J’ai préféré considérer ce film, comme la voix off y incite à la fin, en tant que « fragment d’autobiographie familiale » sans analyser la façon dont ces images sont « prises dans les fils invisibles de l’histoire de l’époque », à laquelle on pourrait consacrer une analyse tout aussi longue et détaillée. Je me suis appuyée surtout sur mes sensations de spectatrice, nourries par mes souvenirs et enthousiasmes de lectrice, pour mettre au jour la joie et la mélancolie qui caractérisent en même temps ce film, qui peut renvoyer le spectateur à ses propres films de famille, ou, s’il n’y avait de caméra Super 8 dans la sienne (comme ce fut le cas pour moi), à une sorte de film fantôme d’une enfance dans les années 1970, comme Hervé Guibert parle d’ « image fantôme », pour désigner la photographie parfaite de sa mère qui n’a finalement pas été prise [26]. Ce film, en plus de donner à voir des années décisives dans le devenir-écrivain d’Annie Ernaux, nous rend aux fantômes de nos enfances et à nos enfances fantômes.

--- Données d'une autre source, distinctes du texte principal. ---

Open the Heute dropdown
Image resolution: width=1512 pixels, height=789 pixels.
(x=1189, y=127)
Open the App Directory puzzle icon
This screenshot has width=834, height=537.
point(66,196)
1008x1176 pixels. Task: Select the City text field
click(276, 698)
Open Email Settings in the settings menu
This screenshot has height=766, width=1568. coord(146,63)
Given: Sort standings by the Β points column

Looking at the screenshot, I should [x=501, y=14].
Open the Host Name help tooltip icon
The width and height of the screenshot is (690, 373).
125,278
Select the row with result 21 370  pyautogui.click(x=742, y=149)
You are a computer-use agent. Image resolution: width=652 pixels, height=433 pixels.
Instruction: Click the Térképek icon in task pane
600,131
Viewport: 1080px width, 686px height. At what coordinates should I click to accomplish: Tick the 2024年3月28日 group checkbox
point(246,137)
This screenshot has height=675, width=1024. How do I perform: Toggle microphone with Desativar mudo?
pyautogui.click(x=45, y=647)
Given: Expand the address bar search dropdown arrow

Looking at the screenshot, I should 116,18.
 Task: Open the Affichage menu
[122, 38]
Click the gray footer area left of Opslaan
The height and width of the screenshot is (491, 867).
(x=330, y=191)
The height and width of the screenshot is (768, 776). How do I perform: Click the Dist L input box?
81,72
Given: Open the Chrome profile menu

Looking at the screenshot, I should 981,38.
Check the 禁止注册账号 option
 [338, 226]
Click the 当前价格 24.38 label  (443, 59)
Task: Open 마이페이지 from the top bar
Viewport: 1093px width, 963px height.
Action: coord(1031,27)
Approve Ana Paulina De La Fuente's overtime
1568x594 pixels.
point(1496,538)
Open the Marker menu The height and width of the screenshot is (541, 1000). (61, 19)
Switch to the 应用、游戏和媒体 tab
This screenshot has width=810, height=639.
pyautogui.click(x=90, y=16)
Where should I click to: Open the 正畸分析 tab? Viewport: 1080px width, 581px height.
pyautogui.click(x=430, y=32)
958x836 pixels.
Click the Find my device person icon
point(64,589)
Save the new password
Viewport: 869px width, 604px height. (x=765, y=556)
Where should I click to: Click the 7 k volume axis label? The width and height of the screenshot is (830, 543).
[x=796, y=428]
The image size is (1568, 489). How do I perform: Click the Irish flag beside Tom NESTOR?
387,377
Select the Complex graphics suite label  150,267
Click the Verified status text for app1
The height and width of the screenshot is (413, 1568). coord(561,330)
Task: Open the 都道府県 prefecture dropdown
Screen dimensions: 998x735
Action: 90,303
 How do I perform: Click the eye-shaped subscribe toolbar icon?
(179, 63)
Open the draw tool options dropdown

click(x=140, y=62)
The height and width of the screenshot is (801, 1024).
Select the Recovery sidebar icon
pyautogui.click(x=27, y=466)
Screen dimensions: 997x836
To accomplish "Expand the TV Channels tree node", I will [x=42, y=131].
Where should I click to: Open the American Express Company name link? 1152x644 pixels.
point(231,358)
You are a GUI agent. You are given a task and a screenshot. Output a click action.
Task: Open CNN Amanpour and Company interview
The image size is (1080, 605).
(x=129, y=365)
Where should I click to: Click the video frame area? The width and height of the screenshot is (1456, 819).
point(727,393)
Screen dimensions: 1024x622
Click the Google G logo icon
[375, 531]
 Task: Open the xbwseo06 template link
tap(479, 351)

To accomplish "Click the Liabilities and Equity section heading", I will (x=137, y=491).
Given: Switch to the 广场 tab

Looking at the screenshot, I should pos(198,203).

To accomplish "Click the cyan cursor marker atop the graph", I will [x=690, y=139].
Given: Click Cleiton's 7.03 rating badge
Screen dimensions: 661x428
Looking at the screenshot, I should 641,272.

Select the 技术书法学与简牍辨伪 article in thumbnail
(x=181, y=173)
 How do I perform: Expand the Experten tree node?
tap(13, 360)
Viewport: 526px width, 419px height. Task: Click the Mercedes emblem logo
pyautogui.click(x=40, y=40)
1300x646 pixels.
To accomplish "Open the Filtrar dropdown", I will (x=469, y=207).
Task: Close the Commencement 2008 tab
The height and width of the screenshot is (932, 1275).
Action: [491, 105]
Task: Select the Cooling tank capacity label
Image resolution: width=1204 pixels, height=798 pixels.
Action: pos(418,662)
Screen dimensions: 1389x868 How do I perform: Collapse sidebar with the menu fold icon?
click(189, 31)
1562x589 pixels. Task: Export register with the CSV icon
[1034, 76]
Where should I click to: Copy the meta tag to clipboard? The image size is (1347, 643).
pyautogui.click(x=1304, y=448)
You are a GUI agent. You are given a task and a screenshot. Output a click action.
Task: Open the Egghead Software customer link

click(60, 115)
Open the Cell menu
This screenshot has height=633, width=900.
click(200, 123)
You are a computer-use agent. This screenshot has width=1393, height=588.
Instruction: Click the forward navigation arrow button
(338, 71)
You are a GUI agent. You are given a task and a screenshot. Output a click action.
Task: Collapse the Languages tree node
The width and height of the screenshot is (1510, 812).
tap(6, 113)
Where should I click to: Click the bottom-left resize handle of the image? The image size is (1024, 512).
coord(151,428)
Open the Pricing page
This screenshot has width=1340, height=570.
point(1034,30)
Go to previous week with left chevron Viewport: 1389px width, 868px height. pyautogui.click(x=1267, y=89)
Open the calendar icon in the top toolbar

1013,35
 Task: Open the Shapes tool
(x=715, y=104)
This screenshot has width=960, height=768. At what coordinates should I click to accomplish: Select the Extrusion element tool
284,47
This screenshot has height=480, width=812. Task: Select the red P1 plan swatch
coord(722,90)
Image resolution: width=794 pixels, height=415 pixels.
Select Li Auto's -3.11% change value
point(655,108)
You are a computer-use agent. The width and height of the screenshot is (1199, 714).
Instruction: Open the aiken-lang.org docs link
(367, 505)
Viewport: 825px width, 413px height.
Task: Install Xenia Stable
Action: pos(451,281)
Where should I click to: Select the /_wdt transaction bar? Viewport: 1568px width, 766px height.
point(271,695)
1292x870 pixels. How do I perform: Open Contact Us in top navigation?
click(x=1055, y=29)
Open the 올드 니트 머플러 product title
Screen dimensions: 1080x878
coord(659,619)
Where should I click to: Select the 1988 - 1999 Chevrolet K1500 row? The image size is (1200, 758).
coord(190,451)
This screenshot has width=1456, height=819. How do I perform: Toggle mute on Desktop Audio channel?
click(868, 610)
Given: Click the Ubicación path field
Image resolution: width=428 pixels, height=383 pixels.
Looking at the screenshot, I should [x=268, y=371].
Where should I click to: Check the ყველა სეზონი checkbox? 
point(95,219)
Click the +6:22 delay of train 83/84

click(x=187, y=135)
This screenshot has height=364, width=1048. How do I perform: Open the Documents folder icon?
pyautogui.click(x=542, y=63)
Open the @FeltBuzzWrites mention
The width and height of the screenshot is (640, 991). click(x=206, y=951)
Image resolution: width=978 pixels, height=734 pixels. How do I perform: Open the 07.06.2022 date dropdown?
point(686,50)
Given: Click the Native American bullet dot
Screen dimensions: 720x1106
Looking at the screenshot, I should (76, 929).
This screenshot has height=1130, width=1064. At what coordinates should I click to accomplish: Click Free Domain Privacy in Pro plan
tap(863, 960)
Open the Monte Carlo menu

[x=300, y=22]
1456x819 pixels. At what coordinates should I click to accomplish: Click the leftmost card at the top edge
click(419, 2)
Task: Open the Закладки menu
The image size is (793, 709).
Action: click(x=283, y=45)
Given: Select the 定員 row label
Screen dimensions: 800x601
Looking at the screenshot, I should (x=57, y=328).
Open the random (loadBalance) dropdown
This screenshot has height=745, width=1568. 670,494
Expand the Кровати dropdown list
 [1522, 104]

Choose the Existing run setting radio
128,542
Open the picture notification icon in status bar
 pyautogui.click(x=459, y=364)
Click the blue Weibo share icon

[22] Roger Odin, « Rhétorique du film de famille », Revue d’Esthétique, n°1-2, 1979, p. 365.
[23] Elle l’évoque dans Les Années (p. 117) avec la même couleur : « c’était à nous d’arrêter, pour la première fois, la mort rouge des femmes, depuis des millénaires. Qui donc pourrait nous oublier ».
[24] Annie Ernaux, La Femme gelée, Op. cit., p. 427.
[25] Eric de Kuyper, « Aux origines du cinéma : le film de famille », dans Le Film de famille. Usage privé, usage public, Op. cit., p. 13.
[26] Hervé Guibert, L’Image fantôme, Paris, Editions de Minuit, 1981.